Competition is supposed to drive prices down to the equilibrium level. Why is it not happening? Are produces colluding to fix prices? Why new players are not entering the market to take advantage of higher prices?
Why would it happen? Competition is only supposed to drive prices down in free markets with relatively high elasticity. When producer/retailer sees that inflation is perfectly good excuse to raise prices now to account for future cost increases without sacrificing demand, they do exactly that. And why would you raise prices by lower magnitude or even lower them when elasticity is so low that lowering prices literally hurts profits?
Smart people can argue why elasticities are so low across the market, but IMO low elasticity is one of the major drivers behind equilibrium working a little bit differently than you would expect from high school level economics.
Your new land has to be insurable, not in a fire/flood zone, get roads and utilities built out to it, and has to not already have local land-use busybodies zoning it R-1 or inventing brand new weird design requirements.
>Your new land has to be insurable, not in a fire/flood zone, get roads and utilities built out to it, and has to not already have local land-use busybodies zoning it R-1 or inventing brand new weird design requirements.
At the same time, none of these things other than roads/utilities are a requirement in my country and housing is still rising in price much, much faster than anything else + wages.
They aren't requirements or you don't know they're requirements?
(Some countries like the UK don't have this because it's even _worse_. There are no written requirements of what's legal to build, because nothing at all is legal to build without convincing a planner to allow it.)

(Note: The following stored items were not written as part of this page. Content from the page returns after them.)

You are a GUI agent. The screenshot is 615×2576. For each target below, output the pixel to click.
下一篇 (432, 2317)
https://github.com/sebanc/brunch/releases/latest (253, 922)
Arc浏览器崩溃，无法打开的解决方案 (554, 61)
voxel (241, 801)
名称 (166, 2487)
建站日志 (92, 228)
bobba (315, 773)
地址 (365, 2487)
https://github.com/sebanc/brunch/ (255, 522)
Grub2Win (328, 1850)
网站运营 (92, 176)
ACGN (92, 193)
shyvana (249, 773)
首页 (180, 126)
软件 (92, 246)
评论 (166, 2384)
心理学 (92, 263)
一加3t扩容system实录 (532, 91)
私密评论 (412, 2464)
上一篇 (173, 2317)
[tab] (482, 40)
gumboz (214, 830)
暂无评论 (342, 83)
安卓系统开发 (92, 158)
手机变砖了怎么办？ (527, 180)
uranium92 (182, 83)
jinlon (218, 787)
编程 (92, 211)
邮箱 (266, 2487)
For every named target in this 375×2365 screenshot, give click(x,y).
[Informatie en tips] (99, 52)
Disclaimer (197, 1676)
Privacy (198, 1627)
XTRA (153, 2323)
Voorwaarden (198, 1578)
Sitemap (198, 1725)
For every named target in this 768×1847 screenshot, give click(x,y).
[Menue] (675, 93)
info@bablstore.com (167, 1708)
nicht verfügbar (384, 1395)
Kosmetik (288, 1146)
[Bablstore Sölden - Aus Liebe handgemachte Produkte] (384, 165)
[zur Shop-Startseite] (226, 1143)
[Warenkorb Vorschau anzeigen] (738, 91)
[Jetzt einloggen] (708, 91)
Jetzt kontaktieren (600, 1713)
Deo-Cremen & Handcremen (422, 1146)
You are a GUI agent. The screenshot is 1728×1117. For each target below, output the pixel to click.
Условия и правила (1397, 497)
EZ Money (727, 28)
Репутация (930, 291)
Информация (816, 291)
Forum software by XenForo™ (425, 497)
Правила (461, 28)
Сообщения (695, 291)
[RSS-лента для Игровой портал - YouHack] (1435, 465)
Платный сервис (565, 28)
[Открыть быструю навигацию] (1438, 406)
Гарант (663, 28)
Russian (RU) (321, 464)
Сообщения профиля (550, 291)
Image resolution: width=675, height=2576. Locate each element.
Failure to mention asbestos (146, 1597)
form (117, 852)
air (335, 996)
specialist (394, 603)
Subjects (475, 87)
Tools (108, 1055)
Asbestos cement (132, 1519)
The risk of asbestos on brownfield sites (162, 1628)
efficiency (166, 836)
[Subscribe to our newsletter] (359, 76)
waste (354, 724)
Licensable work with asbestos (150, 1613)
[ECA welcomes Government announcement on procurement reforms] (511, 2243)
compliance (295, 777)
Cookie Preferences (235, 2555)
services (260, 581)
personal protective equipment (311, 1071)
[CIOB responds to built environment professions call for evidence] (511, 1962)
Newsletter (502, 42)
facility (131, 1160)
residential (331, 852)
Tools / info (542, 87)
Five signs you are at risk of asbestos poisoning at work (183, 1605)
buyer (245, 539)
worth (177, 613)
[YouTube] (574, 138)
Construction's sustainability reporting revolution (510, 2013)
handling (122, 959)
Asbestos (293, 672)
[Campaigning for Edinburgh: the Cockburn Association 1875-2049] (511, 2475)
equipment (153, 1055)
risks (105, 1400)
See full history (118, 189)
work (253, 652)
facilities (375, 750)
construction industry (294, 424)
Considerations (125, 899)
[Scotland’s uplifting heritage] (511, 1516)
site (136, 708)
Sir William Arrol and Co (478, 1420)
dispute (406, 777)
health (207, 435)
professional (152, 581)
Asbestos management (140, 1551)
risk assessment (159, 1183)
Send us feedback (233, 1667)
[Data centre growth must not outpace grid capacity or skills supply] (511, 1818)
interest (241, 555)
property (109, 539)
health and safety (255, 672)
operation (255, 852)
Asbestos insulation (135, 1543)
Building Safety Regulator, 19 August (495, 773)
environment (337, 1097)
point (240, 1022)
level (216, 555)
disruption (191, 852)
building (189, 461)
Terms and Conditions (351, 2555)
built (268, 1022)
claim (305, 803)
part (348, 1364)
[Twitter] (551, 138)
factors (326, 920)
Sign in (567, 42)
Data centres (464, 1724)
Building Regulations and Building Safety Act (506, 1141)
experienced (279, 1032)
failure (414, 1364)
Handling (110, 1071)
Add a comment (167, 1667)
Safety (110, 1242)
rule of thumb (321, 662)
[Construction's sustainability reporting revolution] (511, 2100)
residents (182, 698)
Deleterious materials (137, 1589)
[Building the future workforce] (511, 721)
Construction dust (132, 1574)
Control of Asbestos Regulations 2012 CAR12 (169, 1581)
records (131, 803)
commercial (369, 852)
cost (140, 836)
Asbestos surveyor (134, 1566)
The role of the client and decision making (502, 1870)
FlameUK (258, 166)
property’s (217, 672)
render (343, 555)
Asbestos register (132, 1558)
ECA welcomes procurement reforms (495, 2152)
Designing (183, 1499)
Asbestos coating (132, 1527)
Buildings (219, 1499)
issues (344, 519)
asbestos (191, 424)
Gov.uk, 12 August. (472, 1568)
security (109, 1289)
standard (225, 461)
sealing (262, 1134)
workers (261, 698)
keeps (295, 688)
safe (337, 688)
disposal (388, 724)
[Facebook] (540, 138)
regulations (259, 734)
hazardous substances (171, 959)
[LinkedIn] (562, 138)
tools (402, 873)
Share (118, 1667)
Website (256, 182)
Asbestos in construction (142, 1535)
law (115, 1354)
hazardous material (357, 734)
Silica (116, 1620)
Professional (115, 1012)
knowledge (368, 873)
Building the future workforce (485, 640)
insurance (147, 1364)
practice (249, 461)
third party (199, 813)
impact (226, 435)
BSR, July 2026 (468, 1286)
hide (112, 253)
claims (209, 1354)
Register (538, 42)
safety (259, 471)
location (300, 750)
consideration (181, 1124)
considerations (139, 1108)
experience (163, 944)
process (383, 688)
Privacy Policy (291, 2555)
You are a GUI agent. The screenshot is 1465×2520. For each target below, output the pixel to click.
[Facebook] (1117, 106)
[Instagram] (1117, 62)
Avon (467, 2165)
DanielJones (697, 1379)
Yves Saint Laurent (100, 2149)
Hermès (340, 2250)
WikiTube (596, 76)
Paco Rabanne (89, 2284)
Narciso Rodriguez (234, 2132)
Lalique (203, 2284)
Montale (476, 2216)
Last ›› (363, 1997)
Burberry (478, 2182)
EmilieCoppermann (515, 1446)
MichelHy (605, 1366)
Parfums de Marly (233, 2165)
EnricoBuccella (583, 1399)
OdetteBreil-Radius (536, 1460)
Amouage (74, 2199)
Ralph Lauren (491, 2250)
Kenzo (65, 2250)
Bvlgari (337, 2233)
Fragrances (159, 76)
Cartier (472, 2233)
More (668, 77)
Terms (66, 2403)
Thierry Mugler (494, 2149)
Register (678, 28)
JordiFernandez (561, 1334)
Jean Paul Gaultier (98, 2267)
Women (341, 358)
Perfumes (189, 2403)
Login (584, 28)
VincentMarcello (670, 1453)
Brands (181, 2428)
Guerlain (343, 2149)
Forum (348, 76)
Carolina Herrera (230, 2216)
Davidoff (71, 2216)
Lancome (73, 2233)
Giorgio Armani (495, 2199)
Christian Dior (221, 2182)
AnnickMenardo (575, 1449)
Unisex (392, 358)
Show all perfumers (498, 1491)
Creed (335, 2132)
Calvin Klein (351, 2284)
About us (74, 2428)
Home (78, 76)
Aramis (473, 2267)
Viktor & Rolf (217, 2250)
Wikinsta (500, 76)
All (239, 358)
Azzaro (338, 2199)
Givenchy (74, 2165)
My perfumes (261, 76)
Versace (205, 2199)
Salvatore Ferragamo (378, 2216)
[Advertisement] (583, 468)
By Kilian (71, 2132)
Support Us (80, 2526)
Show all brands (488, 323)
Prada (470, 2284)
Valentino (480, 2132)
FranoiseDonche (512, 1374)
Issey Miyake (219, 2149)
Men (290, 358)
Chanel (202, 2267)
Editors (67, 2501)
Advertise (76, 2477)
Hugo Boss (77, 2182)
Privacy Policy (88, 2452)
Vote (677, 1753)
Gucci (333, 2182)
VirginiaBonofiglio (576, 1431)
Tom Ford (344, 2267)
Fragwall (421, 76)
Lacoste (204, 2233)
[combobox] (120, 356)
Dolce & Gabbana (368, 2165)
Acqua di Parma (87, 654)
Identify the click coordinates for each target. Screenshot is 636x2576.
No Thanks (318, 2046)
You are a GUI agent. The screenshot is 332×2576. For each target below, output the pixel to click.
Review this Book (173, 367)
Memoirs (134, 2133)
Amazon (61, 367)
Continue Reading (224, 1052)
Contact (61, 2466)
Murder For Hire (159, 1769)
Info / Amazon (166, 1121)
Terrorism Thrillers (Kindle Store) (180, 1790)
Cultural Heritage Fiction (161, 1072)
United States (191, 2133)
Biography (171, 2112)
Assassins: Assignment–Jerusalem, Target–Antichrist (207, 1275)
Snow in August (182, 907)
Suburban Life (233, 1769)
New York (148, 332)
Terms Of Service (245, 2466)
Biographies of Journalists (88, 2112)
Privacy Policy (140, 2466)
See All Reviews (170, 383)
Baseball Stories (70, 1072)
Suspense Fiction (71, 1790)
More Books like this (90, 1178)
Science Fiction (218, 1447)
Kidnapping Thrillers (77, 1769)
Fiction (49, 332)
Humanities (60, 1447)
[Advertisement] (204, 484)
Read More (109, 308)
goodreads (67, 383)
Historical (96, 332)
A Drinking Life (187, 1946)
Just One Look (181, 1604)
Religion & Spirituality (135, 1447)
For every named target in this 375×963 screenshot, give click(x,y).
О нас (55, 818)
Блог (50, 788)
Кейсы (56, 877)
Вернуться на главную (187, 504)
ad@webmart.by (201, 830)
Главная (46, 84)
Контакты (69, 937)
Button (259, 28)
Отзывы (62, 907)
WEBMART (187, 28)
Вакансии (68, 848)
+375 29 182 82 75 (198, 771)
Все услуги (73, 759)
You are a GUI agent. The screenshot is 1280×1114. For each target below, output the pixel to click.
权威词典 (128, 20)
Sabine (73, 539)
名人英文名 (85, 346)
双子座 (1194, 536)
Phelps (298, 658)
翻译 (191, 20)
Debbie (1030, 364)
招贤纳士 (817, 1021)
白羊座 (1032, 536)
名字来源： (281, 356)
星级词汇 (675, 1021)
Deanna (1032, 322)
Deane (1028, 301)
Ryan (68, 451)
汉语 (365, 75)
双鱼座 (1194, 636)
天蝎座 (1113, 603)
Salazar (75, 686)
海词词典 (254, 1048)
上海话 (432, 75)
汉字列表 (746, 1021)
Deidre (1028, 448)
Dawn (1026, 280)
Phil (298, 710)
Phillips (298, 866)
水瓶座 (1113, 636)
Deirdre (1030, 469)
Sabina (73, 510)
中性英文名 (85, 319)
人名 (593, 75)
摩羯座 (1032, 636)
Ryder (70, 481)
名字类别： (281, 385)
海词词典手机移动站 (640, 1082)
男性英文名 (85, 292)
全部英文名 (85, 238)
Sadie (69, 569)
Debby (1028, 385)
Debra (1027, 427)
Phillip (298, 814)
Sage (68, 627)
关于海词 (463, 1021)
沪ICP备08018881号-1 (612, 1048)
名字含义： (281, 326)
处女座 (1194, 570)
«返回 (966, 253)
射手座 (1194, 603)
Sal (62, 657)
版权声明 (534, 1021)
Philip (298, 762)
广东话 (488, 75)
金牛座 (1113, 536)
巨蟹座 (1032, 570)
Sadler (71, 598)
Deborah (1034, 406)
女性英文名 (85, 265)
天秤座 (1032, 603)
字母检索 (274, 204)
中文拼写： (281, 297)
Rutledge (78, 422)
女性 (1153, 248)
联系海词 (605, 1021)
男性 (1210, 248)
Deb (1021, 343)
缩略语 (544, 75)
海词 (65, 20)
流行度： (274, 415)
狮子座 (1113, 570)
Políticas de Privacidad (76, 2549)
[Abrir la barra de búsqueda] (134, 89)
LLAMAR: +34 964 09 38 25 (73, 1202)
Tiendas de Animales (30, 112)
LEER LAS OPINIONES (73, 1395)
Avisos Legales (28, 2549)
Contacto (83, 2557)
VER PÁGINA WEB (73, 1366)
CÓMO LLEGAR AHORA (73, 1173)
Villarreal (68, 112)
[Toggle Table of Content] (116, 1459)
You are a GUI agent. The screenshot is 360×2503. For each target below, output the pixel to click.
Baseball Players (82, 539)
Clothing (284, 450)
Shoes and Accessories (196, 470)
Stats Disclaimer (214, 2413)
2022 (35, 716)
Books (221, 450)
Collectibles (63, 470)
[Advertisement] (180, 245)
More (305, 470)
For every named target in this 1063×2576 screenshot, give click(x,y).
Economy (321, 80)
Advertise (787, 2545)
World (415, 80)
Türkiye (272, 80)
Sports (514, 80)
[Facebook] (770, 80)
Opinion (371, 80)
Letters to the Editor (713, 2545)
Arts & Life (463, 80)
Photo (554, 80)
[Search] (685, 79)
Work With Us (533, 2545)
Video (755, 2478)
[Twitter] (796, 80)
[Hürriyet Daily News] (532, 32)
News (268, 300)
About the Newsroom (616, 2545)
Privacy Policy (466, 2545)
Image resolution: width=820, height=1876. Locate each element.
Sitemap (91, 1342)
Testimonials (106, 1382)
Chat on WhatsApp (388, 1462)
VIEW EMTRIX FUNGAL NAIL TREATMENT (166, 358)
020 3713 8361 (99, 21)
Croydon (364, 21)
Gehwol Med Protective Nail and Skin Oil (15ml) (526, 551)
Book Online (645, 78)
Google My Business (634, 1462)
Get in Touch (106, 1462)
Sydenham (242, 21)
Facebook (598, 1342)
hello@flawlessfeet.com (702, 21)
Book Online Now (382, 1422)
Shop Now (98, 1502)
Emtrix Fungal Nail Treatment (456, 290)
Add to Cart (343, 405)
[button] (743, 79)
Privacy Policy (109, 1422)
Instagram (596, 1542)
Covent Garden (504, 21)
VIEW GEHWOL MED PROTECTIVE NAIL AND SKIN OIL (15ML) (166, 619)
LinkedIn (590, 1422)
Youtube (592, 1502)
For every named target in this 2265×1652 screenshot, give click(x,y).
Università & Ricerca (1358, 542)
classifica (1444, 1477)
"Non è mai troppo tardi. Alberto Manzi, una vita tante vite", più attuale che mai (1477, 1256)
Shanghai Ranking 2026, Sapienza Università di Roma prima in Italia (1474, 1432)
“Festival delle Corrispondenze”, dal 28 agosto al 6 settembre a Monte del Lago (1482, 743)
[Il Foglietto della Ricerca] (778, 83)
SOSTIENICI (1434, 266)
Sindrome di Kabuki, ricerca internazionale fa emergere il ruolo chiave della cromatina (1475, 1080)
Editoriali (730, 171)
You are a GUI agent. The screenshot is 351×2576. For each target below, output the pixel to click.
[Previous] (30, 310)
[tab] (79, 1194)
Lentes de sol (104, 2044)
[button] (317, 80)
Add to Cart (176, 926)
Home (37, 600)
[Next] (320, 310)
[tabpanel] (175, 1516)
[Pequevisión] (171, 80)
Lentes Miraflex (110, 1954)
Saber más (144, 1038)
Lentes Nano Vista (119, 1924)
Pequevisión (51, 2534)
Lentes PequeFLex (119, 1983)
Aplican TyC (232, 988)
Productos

Because after several decades of deregulation and lack of anti-monopoly enforcement, there is effectively little competition in many sectors or stopping of collusion among firms.
Where I live, fuel, food, housing and other commodity prices are heavily controlled by a few central distributors. Those distributors are in turn controlled by, well, a few key corporations, including several levels of civil government.
New market entrants will conveniently be denied permits, or made to abide by the letter of the law, where other blessed groups are granted the grace of government officials looking the other way.
How is a new market entrant fuel distributor supposed to come in, when a single refinery exists to supply fuel? Same question, where a government monopoly sells electricity, how are we going to get competition?
Where I live, housing costs are triple or more in the city core as in the suburbs. But, gas prices are identical at every station, with zero apparent geographical variation! Same thing for grocery store prices, where food prices are identical in areas with 3x industrial and commercial leasing costs. For the gas, apparently, a tax on the commuters is what's balancing things out, but it doesn't add up.
What's more likely is that prices are being carefully centrally controlled, and have been for quite some time. And, this seems to be doing a great job of keeping inflation in check.
The above is not a criticism, just a statement of observation. The above scheme is working quite well for many people. It seems unfair to some.
Is there a formal economic theory that bases the generation of value off of the creation of economic inefficiencies? I definitely think we're there, and that the theory is correct. Efficient markets are not highly productive. What's highly productive is wasting a lot of energy and resources in various areas of activity. Where productivity means that you produce a lot. Wars, the Great Pyramids, "green" technologies come to mind.
Viewed this way, wage growth will happen if and when consumer spending is again considered to be a driver of economic growth. If we think that businesses are going to deploy cash more profligately than consumers, then cash will be (and should be) funnelled into businesses, so that they can drive economic activity.
For awhile now, Western consumers have been doing an awesome job of driving economic activity in other countries (exporting manufacturing economies). Western policy makers are super sick of this and it shows.
If you were given $100,000, what would you spend it on? And how would that drive further economic activity?
Supply and demand mechanism can take years, decades to materialize a such stabilization. Wealth hoarders have the power to suck huge amounts of wealth out and destabilize the entire economy, just like has happened now.
"Capital in the Twenty-First Century" talks about this, great book.
Capitalism leads to monopolies and related economic structures. It's best for every large player to carve out territory whether it's geography or specialization niche. The fallacy is that this will be a meritocracy. It's not. It's wealth concentration. The haves will buy innovation and deprive the market of competition to themselves. This happens again and again and again.
We see less of these kinds of problems the closer we are to a free market. A pure free market is not realistic, but sadly our current flavor of capitalism has headed far away in the opposite direction.
To me it is increasingly critical to separate capitalism from free market. They have gone together for some time, but in the end capitalism aims to crush free market when it benefits the capital.
State is needed to stop too much consolidation from occurring and prevent monopolies where alternatives are sensible.
This claim is baffling to me. Are you saying without state intervention Amazon wouldn't just buy out every potential competitor or drive them out of business using currently regulated tactics?
> The collapse of the Soviet Union, which Fisher believes represented the only real example of a working non-capitalist system
If it was working, why did it collapse?
There are lots of alternatives to capitalism but most of them are measured in mountains of skulls. No one has any difficulty imagining more, most people just noticed.
Smart people can argue why elasticities are so low across the market, but IMO low elasticity is one of the major drivers behind equilibrium working a little bit differently than you would expect from high school level economics.